Cyber-risks are no different to other areas of risk. Boards must grasp the specific risks, determine risk appetite and take actions to deal with cyber-risk. By Cathy Parker.
Cybersecurity – an area full of ongoing nightmares for CIOs, business managers and directors. And rightly so, as there is a very real risk of significant business disruption, expense and significant reputational damage.
It is the major security failures that make the headlines – and they should concern us.
In the midst of writing this yet another hit the headlines with an embarrassing breach of the Government’s gun buy- back website.

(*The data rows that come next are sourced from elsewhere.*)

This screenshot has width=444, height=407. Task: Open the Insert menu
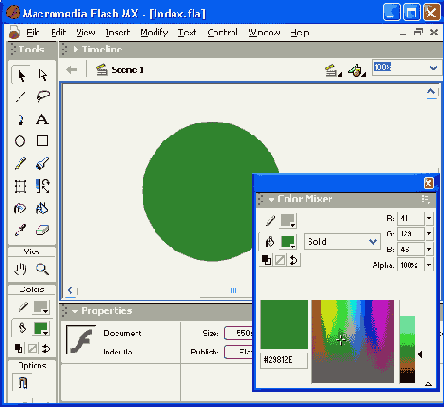(118, 32)
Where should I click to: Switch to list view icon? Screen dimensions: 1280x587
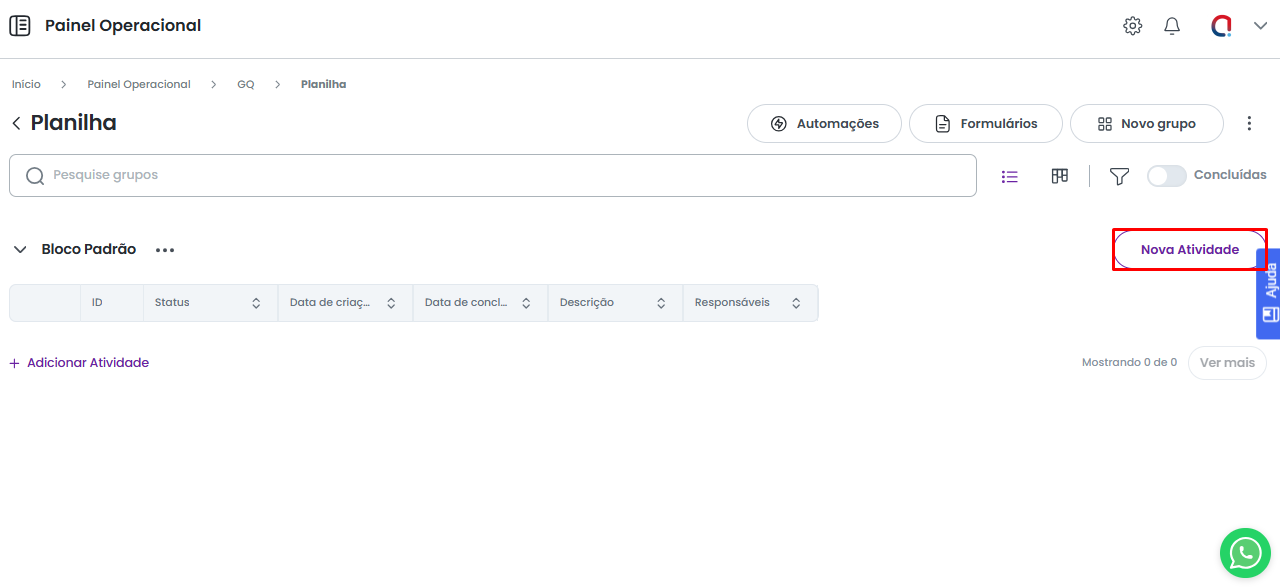1010,176
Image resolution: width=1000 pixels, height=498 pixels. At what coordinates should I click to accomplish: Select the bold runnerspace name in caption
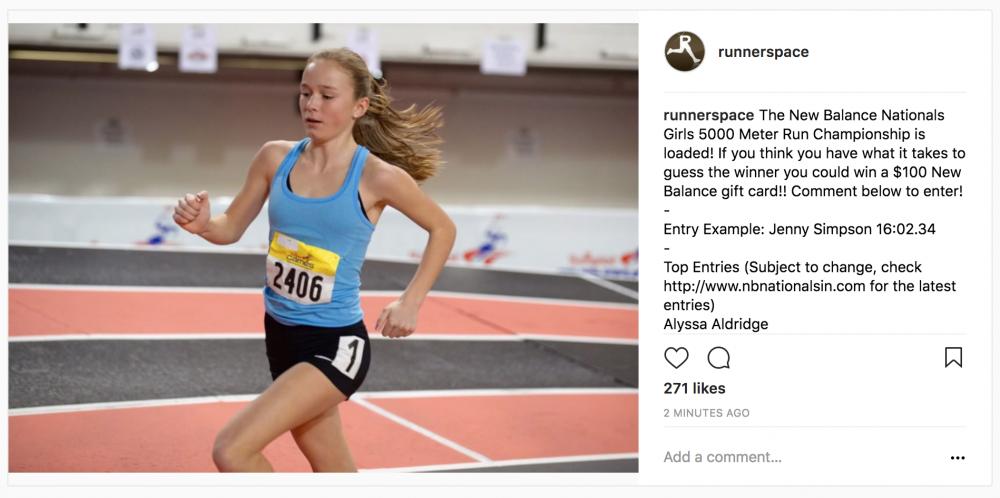coord(708,115)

But also think of the Treasury’s budget leak; major data theft of people’s logons and password details and customer data along with other significant recent outages at major organisations including the Institute of Directors.
Of note is that a number of these breaches are not due to active hacking but more bad design or implementation.
The gun buy-back site breach was due to inadvertently giving gun dealers access to supposedly confidential user details under their existing logins. Whilst the Budget leak was the result of an unsecured test site which, while not directly accessible, did return search results with the short information snippets that revealed a lot.
While these risks of major data loss are real, the more likely, and I would say daily, risks come from smaller intrusions.
They might not make the headlines, but they still create a lot of angst. This might be as small as a virus on a single PC, but even this can still take days to fix. Or an infection by a bitlocker virus (WannaCry or similar) where a ransom has to be paid to unlock data.
Other common challenges include email interception and spoofing, with legitimate-appearing emails sent to customers advising a new bank number or even to the company finance person asking them to make a payment.
I recently heard from a business acquaintance about one of the latter. His finance person got an email that appeared to come from him and looked legit, the email address was right, signature etc, it was asking for several large sums of money to be transferred to an account that day.
Fortunately, he was actually sitting in the next-door office, so his staff member came to check because the request was unusual and they discovered the scam.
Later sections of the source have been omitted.